### SELECTED EXCERPT
= = = = = = =

3 perfect tomahawk steak recipes for steak lovers everywhere

3 perfect tomahawk steak recipes for steak lovers everywhere

Grilled. Reverse seared. Sous video. These recipes showcase how to make the "perfect" tomahawk steak for every type of steak lover.

From medium-rare to well-done, finding the “perfect” tomahawk steak recipe is sort of like describing beauty to someone: Beauty is in the eye of the beholder, and the perfect steak is on the tongue of the taster.

The tomahawk steak is essentially a bone-in ribeye steak. The reason this is favorable is because having a bone-in ribeye insulates the meat while it cooks, making the meat more moist and tender.

= = = = = = =

### DATA EXCERPTS

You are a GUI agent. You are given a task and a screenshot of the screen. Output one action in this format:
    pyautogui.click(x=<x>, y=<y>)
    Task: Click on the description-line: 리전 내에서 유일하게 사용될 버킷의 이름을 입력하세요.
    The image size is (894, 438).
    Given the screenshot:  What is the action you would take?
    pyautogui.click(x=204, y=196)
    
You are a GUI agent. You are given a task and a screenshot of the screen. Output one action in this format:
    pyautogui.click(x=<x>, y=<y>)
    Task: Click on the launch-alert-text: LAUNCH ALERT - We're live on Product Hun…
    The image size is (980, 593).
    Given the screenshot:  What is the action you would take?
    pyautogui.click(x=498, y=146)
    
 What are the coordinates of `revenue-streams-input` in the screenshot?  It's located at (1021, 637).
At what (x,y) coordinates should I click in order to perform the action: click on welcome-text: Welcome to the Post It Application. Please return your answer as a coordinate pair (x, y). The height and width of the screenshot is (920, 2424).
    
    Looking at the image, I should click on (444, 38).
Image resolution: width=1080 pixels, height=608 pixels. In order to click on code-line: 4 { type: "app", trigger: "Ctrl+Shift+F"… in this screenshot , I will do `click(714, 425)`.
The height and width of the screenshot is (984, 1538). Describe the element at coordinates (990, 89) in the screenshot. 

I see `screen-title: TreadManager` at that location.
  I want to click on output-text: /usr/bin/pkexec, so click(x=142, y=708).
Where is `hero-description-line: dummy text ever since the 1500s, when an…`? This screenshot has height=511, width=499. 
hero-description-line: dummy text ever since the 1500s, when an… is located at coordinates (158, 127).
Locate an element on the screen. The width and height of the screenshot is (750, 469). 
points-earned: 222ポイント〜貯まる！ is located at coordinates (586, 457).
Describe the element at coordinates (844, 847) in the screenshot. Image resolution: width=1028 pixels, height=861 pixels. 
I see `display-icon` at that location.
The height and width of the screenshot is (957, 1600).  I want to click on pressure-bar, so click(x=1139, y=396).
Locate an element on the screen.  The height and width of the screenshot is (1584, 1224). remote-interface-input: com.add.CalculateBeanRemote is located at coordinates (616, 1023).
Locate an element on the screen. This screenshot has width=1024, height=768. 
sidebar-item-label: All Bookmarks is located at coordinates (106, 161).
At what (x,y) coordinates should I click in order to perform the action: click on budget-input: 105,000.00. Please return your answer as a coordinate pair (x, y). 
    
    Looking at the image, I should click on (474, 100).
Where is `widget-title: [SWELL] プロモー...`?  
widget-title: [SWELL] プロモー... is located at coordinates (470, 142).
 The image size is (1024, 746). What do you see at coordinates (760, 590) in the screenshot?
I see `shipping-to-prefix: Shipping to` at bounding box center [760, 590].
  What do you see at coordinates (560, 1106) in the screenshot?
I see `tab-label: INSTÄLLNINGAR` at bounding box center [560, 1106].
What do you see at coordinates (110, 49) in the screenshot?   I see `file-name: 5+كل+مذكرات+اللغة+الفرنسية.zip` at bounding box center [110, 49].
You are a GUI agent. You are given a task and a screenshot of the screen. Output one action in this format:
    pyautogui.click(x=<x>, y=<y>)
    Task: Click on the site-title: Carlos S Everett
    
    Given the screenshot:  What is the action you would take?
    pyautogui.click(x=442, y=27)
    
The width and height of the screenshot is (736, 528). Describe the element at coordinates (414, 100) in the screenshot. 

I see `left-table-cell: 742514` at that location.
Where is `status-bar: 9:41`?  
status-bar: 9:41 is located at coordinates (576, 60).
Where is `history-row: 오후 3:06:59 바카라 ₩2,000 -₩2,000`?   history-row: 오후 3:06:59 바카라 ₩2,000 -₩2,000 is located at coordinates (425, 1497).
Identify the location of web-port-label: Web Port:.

= = = = = = =

### WHAT YOU WILL DO
1. Please transcribe the tomahawk steak article word for word, starting with "From medium-rare to" and going on through "of the taster.".
2. Carry the tomahawk steak article forward with the next part, beginning right after its last sentence.
The items are separate material and have no connection to the tomahawk steak article.

### RESPONSE LIST
1.
From medium-rare to well-done, finding the “perfect” tomahawk steak recipe is sort of like describing beauty to someone: Beauty is in the eye of the beholder, and the perfect steak is on the tongue of the taster.

2.
If you’re looking for a tomahawk steak, Redlands Ranch Marketplace carries them in our carniceria/meat department! And if you’re indulging in one of our prime or wagyu tomahawks, we recommend going light on the seasoning: salt and pepper to taste. Minimal seasoning will shine the spotlight on the amazing flavor of the meat (rightfully so)!

Now for those who find themselves debating about whether steak should be cooked this way or that way, we’re here to tell you that everyone is right. Technically, there is no “perfect” way to cook tomahawk steak. So it could be viewed as subjective.

"You have a couple of choices when it comes to cooking tomahawk steaks, and both of them will result in a delicious steak, so it’s really just up to you and your own personal cooking preferences."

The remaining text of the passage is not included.